* Document text
----

Are you better off under an enterprise agreement or the modern award? Here's how the BOOT test works, why some EAs actually pay less overall, how to find and compare your EA, and what happens when it expires.

RM

Rachel Morrison

Senior Workplace Relations Writer · GradDip Employment Relations, Griffith University

Enterprise agreement or award: what's the difference?

An award (technically a "modern award") is the industry-wide safety net. It sets the minimum pay rates, penalty rates, overtime, allowances, and conditions for everyone in a particular industry or occupation. There are about 120 modern awards covering most Australian workers. Think of the award as the floor — the bare minimum your employer has to give you.

An enterprise agreement (EA) is a deal struck between an employer (or group of employers) and their employees. It replaces the award for the employees it covers. An EA can set different pay rates, different conditions, and different arrangements — as long as it passes the Better Off Overall Test (BOOT).

The key difference: awards are set by the Fair Work Commission and apply to entire industries. Enterprise agreements are negotiated between specific employers and their workers, and only apply at that workplace.

In theory, an EA should make you better off than the award. In practice? Not always. And that's where things get interesting.

The BOOT test: how it works (and where it falls short)

Before an enterprise agreement can be approved by the Fair Work Commission, it has to pass the Better Off Overall Test under section 193 of the Fair Work Act. The FWC compares the EA against the relevant modern award and checks that each employee covered would be better off overall under the EA than under the award.

Sounds bulletproof, right? It's not. Here's why:

The BOOT is applied at the time of approval. An EA might be better than the award when it's approved, but the award gets annual pay rises through the Fair Work Commission's Annual Wage Review. If the EA doesn't include matching increases, you can end up worse off after a couple of years.

"Overall" does a lot of heavy lifting. An EA might pay a higher base rate but strip out penalty rates, overtime loadings, or allowances. When you add it all up, some workers — particularly those who regularly work weekends, nights, or public holidays — end up earning less than they would under the award.

----

* Entries shown
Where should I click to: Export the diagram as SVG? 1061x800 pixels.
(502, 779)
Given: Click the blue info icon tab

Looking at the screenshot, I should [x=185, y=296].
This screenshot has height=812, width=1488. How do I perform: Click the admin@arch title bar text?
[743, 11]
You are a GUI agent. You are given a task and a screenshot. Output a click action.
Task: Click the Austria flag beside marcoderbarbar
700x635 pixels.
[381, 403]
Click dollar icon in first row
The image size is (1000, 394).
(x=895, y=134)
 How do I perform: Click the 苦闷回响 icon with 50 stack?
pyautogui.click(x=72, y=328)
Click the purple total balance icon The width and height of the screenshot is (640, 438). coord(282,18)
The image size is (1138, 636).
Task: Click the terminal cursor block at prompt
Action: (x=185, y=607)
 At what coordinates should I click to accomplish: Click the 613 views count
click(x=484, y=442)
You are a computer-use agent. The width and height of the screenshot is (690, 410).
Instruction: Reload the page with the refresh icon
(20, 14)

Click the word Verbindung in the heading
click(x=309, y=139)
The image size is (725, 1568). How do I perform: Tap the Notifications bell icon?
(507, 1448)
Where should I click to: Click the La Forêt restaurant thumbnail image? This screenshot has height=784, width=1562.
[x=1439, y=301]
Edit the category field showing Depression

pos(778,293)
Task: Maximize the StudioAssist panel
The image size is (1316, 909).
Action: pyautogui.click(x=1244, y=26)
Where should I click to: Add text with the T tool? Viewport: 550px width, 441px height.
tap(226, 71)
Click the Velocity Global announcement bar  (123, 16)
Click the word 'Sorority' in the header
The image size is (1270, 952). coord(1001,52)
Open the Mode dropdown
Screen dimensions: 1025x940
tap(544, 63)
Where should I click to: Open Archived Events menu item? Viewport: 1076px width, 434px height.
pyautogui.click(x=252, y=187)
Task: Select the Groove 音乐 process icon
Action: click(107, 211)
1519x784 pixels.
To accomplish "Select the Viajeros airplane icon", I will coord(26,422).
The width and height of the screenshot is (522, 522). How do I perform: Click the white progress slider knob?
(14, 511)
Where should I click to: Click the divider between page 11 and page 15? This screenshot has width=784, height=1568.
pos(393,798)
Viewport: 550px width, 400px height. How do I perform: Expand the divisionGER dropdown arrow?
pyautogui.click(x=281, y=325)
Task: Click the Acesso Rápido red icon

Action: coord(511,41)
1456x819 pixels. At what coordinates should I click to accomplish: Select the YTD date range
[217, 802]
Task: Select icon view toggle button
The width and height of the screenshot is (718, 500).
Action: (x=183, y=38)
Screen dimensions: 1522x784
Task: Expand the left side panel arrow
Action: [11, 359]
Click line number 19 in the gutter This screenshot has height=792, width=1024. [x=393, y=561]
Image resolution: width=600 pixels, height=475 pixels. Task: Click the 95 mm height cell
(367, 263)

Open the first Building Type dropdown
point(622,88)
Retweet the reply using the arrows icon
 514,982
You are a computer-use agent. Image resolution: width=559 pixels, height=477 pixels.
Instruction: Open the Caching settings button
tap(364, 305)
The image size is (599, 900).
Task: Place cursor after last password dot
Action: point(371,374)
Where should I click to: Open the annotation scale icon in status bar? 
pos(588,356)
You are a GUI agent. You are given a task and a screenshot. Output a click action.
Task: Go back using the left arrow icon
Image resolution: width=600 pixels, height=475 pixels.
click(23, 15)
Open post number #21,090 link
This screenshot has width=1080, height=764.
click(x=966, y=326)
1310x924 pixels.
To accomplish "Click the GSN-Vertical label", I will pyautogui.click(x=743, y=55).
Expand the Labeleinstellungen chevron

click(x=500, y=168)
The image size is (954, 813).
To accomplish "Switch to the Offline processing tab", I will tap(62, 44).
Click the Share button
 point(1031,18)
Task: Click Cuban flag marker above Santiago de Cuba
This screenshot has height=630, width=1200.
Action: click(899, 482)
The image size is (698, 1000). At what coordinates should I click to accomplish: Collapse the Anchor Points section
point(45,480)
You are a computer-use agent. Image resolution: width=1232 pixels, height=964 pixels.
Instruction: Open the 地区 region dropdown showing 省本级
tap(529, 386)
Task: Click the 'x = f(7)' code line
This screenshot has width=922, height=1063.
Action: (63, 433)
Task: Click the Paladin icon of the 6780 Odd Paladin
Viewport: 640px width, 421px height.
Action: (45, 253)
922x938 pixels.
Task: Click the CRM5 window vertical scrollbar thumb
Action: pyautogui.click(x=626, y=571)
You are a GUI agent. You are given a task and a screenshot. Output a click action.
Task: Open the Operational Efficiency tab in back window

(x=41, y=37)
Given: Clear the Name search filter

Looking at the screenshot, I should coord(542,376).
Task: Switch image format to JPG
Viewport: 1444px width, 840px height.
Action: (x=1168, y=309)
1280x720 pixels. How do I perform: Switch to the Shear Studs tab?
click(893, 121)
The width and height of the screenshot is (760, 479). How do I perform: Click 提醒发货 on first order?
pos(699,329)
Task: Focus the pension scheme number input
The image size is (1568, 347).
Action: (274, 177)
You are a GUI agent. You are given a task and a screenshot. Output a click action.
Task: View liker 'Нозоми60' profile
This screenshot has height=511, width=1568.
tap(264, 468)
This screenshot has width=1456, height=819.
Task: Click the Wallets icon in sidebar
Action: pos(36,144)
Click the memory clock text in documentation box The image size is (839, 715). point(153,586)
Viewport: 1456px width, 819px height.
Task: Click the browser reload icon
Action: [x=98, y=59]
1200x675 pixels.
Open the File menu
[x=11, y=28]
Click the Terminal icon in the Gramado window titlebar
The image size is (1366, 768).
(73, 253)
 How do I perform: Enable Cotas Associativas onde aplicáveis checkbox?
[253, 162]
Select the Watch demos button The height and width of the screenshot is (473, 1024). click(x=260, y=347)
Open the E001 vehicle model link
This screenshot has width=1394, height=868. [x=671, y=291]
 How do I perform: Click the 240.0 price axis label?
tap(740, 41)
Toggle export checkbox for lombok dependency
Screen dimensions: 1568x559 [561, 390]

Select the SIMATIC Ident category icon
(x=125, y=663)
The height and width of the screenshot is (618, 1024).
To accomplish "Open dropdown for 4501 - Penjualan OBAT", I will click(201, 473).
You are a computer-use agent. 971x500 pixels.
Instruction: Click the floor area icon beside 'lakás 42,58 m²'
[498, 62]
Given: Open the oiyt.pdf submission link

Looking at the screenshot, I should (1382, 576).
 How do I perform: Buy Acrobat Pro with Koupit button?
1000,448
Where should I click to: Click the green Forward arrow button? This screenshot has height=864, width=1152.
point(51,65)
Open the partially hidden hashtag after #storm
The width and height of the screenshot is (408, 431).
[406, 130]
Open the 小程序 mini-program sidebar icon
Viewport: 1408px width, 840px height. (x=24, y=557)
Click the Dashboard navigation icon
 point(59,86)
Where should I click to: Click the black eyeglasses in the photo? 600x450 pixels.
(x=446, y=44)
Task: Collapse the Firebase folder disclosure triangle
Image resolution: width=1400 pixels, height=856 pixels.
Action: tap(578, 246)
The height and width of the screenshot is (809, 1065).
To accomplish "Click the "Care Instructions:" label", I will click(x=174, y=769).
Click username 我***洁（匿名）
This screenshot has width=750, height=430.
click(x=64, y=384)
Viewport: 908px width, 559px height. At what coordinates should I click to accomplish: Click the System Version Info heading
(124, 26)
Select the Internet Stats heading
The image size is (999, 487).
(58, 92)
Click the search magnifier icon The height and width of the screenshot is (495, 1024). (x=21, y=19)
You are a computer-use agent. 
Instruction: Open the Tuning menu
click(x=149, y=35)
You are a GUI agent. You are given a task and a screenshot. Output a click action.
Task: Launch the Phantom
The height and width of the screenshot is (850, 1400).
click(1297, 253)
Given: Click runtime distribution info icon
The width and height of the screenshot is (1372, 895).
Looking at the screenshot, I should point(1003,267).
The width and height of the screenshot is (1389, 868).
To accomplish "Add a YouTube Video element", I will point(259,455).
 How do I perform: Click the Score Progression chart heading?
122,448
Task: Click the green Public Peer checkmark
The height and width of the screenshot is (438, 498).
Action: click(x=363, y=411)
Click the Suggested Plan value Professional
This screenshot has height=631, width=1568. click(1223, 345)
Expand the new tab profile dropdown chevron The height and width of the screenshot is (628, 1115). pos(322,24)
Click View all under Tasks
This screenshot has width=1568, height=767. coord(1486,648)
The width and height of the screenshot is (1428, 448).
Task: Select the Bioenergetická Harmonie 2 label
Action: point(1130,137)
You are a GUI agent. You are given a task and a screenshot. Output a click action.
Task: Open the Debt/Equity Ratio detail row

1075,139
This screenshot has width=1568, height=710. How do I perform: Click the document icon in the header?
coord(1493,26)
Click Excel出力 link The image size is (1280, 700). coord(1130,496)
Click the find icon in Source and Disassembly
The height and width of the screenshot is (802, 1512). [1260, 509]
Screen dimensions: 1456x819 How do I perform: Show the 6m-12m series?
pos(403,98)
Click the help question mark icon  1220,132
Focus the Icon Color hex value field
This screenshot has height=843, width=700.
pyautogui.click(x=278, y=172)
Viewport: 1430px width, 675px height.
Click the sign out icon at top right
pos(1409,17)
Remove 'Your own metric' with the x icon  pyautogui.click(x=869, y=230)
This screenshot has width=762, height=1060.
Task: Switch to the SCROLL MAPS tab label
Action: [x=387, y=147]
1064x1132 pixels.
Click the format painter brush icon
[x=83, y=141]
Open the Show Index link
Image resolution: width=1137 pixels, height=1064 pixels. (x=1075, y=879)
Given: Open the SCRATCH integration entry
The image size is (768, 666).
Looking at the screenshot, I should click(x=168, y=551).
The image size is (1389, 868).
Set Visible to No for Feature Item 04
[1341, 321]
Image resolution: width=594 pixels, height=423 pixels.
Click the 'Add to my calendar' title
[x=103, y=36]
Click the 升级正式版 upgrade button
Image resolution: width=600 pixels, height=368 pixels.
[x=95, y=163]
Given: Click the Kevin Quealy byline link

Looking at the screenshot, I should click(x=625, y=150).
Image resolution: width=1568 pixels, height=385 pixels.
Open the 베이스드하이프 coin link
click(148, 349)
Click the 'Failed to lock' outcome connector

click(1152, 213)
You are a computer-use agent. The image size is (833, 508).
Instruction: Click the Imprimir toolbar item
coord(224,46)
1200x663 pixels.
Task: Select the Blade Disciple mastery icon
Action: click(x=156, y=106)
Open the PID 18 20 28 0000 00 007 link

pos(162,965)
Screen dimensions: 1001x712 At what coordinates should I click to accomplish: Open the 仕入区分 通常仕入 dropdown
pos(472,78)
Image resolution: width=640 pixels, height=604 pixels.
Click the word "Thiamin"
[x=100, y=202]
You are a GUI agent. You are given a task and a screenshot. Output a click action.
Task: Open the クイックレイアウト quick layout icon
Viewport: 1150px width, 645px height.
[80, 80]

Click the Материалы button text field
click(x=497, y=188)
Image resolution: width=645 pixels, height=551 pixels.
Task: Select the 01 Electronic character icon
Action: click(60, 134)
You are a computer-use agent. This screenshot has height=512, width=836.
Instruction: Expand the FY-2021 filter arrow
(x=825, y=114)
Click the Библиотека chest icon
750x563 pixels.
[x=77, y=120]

----

* Parts of the exercise
1. Answer these from the article on enterprise agreements and awards:
(a) About how many modern awards cover most Australian workers?
(b) Which section of the Fair Work Act contains the Better Off Overall Test?
(c) What gives awards their annual pay rises?
2. List everything the article on enterprise agreements and awards says a modern award sets for workers in an industry or occupation.
3. Pick up the article on enterprise agreements and awards where it stops and carry it forward.

* Task answers
1.
(a) About 120.
(b) Section 193.
(c) The Fair Work Commission's Annual Wage Review.

2. Minimum pay rates, penalty rates, overtime, allowances, and conditions.

3.
The BOOT considers a "fairly chosen" group of employees. It doesn't have to make every single person better off in every scenario. If most employees are better off but a few weekend workers are worse off, the EA might still pass — especially if the FWC accepts undertakings from the employer to address the shortfall.

This has been a major issue. Some high-profile cases — including in fast food and retail — have revealed EAs that passed the BOOT years ago but left workers significantly worse off once award rates increased.

Why some EAs actually pay less: real examples

It sounds counterintuitive, but it happens more than you'd think. Here's how:

Rolled-up rates. Some EAs replace separate penalty rates and overtime with a single "loaded" hourly rate. For a Monday-to-Friday worker, this might be a good deal — higher base pay, simpler calculation. But for someone working every Saturday and Sunday, the loaded rate might be less than they'd earn under the award's penalty rate structure.

Expired EAs that haven't been replaced. When an EA passes its nominal expiry date, it doesn't automatically terminate — it keeps operating as a "zombie agreement." But it also stops getting pay rises. The award, meanwhile, goes up every year. Workers on expired EAs can end up earning below the award rate and not even know it.

Trade-offs that don't benefit everyone equally. An EA might offer better parental leave or an extra RDO in exchange for lower penalty rates. Great if you're planning a family. Not so great if you're a 22-year-old working double shifts on weekends to save for a house deposit.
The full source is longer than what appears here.